I held up my fourth taco to him in a salute to his patriotism. I knew I was too old to enlist, not that I would have, but who knows. My brother, Phil, had lied about his age and made it into the end of the last war. It had almost got him killed.
“I’ve got to get going,” I said, reaching into my pocket for a couple of bucks. “Tacos and beer are on me. You can leave a tip for Manny.”
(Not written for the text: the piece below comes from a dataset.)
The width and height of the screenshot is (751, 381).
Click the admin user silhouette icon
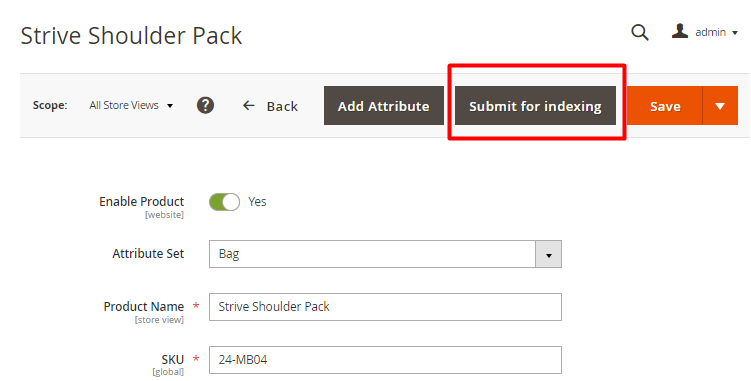[x=680, y=31]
A guy on the radio was excited and told us that first thing in the morning we should run down to the L.A. Furniture Company on South Broadway to buy a rebuilt Royal Eureka vacuum cleaner. Manny didn’t look excited. The idea that a floor might need cleaning was alien to him. He turned off the radio, and the sudden silence almost woke the sleeper, who snorted in fear.
“Colorful place,” Wayne said.
“Few people know of it and those of us who do try to keep it to ourselves,” I said. “But you’re welcome to join the elite.”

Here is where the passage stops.